Train automatic regression model
Create an experiment object in your workspace. An experiment acts as a container for your individual jobs. Pass the defined automl_config
object to the experiment, and set the output to True to view progress during the job.
After you start the experiment, the displayed output updates live as the experiment runs. For each iteration, you see the model type, run duration, and training accuracy. The field BEST
tracks the best running training score based on your metric type:
from azureml.core.experiment import Experiment
experiment = Experiment(ws, "Tutorial-NYCTaxi")
local_run = experiment.submit(automl_config, show_output=True)
Here's the output:
Running on local machine
Parent Run ID: AutoML_1766cdf7-56cf-4b28-a340-c4aeee15b12b
Current status: DatasetFeaturization. Beginning to featurize the dataset.
Current status: DatasetEvaluation. Gathering dataset statistics.
Current status: FeaturesGeneration. Generating features for the dataset.
Current status: DatasetFeaturizationCompleted. Completed featurizing the dataset.
Current status: DatasetCrossValidationSplit. Generating individually featurized CV splits.
Current status: ModelSelection. Beginning model selection.
****************************************************************************************************
ITERATION: The iteration being evaluated.
PIPELINE: A summary description of the pipeline being evaluated.
DURATION: Time taken for the current iteration.
METRIC: The result of computing score on the fitted pipeline.
BEST: The best observed score thus far.
****************************************************************************************************
ITERATION PIPELINE DURATION METRIC BEST
0 StandardScalerWrapper RandomForest 0:00:16 0.8746 0.8746
1 MinMaxScaler RandomForest 0:00:15 0.9468 0.9468
2 StandardScalerWrapper ExtremeRandomTrees 0:00:09 0.9303 0.9468
3 StandardScalerWrapper LightGBM 0:00:10 0.9424 0.9468
4 RobustScaler DecisionTree 0:00:09 0.9449 0.9468
5 StandardScalerWrapper LassoLars 0:00:09 0.9440 0.9468
6 StandardScalerWrapper LightGBM 0:00:10 0.9282 0.9468
7 StandardScalerWrapper RandomForest 0:00:12 0.8946 0.9468
8 StandardScalerWrapper LassoLars 0:00:16 0.9439 0.9468
9 MinMaxScaler ExtremeRandomTrees 0:00:35 0.9199 0.9468
10 RobustScaler ExtremeRandomTrees 0:00:19 0.9411 0.9468
11 StandardScalerWrapper ExtremeRandomTrees 0:00:13 0.9077 0.9468
12 StandardScalerWrapper LassoLars 0:00:15 0.9433 0.9468
13 MinMaxScaler ExtremeRandomTrees 0:00:14 0.9186 0.9468
14 RobustScaler RandomForest 0:00:10 0.8810 0.9468
15 StandardScalerWrapper LassoLars 0:00:55 0.9433 0.9468
16 StandardScalerWrapper ExtremeRandomTrees 0:00:13 0.9026 0.9468
17 StandardScalerWrapper RandomForest 0:00:13 0.9140 0.9468
18 VotingEnsemble 0:00:23 0.9471 0.9471
19 StackEnsemble 0:00:27 0.9463 0.9471
Explore results
Explore the results of automatic training with a Jupyter widget.
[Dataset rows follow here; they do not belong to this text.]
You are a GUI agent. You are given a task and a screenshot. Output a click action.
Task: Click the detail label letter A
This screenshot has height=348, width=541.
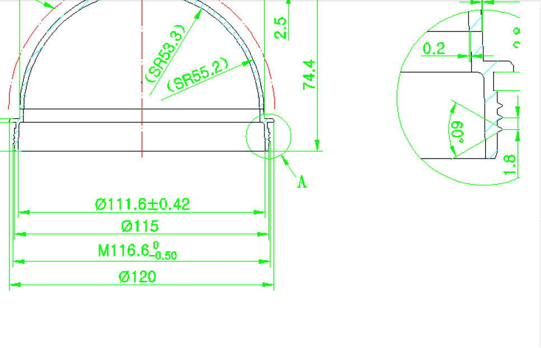[x=302, y=182]
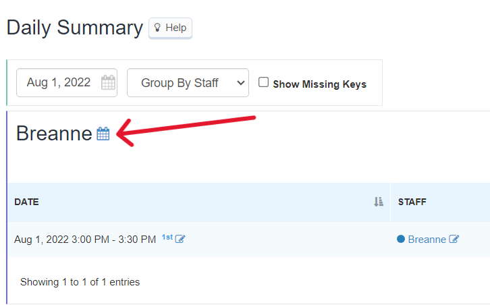Click the Breanne group heading

click(54, 134)
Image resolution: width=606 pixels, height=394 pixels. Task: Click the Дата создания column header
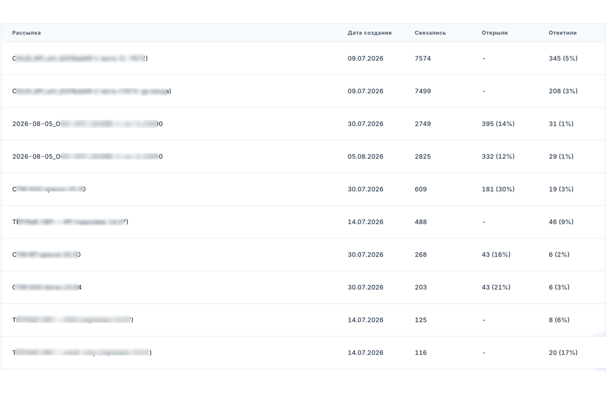tap(370, 33)
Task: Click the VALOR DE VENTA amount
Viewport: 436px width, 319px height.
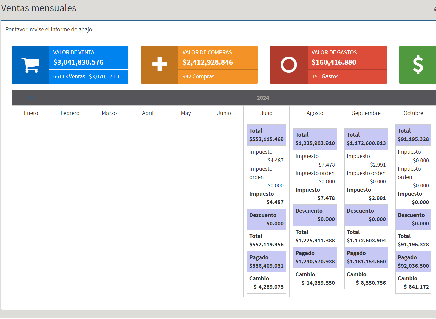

The widget allows you to see a graph and table of all individual job iterations, along with training accuracy metrics and metadata. Additionally, you can filter on different accuracy metrics than your primary metric with the dropdown selector.
The following code produces a graph to explore the results:
from azureml.widgets import RunDetails
RunDetails(local_run).show()
The run details for the Jupyter widget:
The plot chart for the Jupyter widget:
Retrieve best model
The following code lets you select the best model from your iterations. The get_output
function returns the best run and the fitted model for the last fit invocation. By using the overloads on the get_output
function, you can retrieve the best run and fitted model for any logged metric or a particular iteration.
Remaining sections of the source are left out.